Les maires pour l’enfance répliquent après les menaces de Valls
L’objection de conscience est la conséquence symétrique de l’arbitraire de la loi, lorsque celle-ci abstrait un droit fondamental en heurtant la conviction de l’individu. De la même
manière que la loi IVG (17 janvier 1975) ne peut pas faire disparaître l’humanité de l’embryon tué, ménageant pour cela l’objection de conscience des professions médicales, le mariage de deux
personnes de même sexe ne peut pas annuler le droit de l’enfant à sa filiation naturelle. Pour cette raison et d’autres de nature religieuse ou philosophique, Il en résulte un droit à l’objection
de conscience des officiers de l’état civil.
Forts de
cette conviction, les maires pour l’enfance ont déposé un recours au Conseil d’État le 2 juillet 2013 pour demander l’annulation de la circulaire du Ministre de l’intérieur relative aux sanctions
encourues par les officiers d’état civil qui refusent de marier deux personnes de même sexe.

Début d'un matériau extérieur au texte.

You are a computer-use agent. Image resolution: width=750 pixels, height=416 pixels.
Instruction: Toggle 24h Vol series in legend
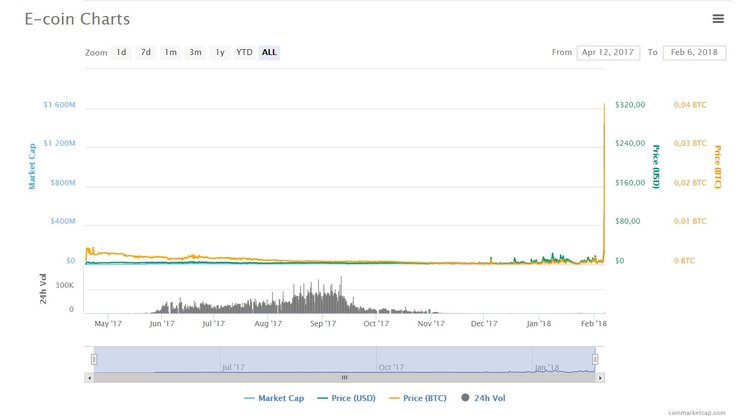pos(486,398)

Ce recours est assorti d’une question prioritaire de constitutionnalité (QPC) adressée au conseil
constitutionnel.
Selon le collectif, la circulaire et la loi Taubira auraient dû prévoir les modalités de mise en œuvre de la liberté de conscience reconnue par le préambule de notre constitution et plusieurs traités internationaux, comme s’y était engagé le Président de la République lors du congrès des maires.
7 maires sont signataires du recours : Franck Meyer, Jean-Michel Colo, Xavier Lemoine, Jean-Yves Clouet, Phlippe Brillault, Clotilde Lebreton et Michel Villedey. Mais
plus de 200 officiers d’état civil se sont associés à la démarche en adressant un mémoire en intervention.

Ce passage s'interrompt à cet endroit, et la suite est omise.